Task item: Word for word, return every record.

Material to process:
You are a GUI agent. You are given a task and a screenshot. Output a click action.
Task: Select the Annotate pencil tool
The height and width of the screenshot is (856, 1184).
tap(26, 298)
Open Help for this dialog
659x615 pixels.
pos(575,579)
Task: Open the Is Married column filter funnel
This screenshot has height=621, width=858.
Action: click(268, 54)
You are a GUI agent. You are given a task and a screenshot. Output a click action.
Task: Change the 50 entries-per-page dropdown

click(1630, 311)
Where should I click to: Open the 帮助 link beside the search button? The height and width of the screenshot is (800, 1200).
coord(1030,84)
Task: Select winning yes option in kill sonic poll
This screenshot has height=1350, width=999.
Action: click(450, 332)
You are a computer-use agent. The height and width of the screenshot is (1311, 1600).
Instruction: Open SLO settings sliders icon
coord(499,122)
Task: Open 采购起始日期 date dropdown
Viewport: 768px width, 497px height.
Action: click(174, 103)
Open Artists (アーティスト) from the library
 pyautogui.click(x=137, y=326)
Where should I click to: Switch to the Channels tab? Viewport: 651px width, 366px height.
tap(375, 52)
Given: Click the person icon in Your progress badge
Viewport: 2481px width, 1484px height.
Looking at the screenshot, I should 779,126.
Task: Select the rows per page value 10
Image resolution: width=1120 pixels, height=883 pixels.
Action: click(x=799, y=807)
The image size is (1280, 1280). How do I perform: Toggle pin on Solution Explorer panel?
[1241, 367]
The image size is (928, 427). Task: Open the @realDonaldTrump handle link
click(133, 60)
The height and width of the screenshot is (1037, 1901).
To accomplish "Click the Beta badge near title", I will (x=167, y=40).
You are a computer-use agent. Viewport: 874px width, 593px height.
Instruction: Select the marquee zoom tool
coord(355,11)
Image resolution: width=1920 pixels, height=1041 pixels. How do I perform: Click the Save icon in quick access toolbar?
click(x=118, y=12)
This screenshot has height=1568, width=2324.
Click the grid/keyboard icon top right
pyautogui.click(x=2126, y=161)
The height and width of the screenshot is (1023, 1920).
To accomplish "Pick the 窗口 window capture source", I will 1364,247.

Solution:
You are a GUI agent. You are given a task and a screenshot. Output a click action.
Task: Select the Annotate pencil tool
The height and width of the screenshot is (856, 1184).
tap(26, 298)
Open Help for this dialog
659x615 pixels.
pos(575,579)
Task: Open the Is Married column filter funnel
This screenshot has height=621, width=858.
Action: click(268, 54)
You are a GUI agent. You are given a task and a screenshot. Output a click action.
Task: Change the 50 entries-per-page dropdown

click(1630, 311)
Where should I click to: Open the 帮助 link beside the search button? The height and width of the screenshot is (800, 1200).
coord(1030,84)
Task: Select winning yes option in kill sonic poll
This screenshot has height=1350, width=999.
Action: click(450, 332)
You are a computer-use agent. The height and width of the screenshot is (1311, 1600).
Instruction: Open SLO settings sliders icon
coord(499,122)
Task: Open 采购起始日期 date dropdown
Viewport: 768px width, 497px height.
Action: click(174, 103)
Open Artists (アーティスト) from the library
 pyautogui.click(x=137, y=326)
Where should I click to: Switch to the Channels tab? Viewport: 651px width, 366px height.
tap(375, 52)
Given: Click the person icon in Your progress badge
Viewport: 2481px width, 1484px height.
Looking at the screenshot, I should 779,126.
Task: Select the rows per page value 10
Image resolution: width=1120 pixels, height=883 pixels.
Action: click(x=799, y=807)
The image size is (1280, 1280). How do I perform: Toggle pin on Solution Explorer panel?
[1241, 367]
The image size is (928, 427). Task: Open the @realDonaldTrump handle link
click(133, 60)
The height and width of the screenshot is (1037, 1901).
To accomplish "Click the Beta badge near title", I will (x=167, y=40).
You are a computer-use agent. Viewport: 874px width, 593px height.
Instruction: Select the marquee zoom tool
coord(355,11)
Image resolution: width=1920 pixels, height=1041 pixels. How do I perform: Click the Save icon in quick access toolbar?
click(x=118, y=12)
This screenshot has height=1568, width=2324.
Click the grid/keyboard icon top right
pyautogui.click(x=2126, y=161)
The height and width of the screenshot is (1023, 1920).
To accomplish "Pick the 窗口 window capture source", I will 1364,247.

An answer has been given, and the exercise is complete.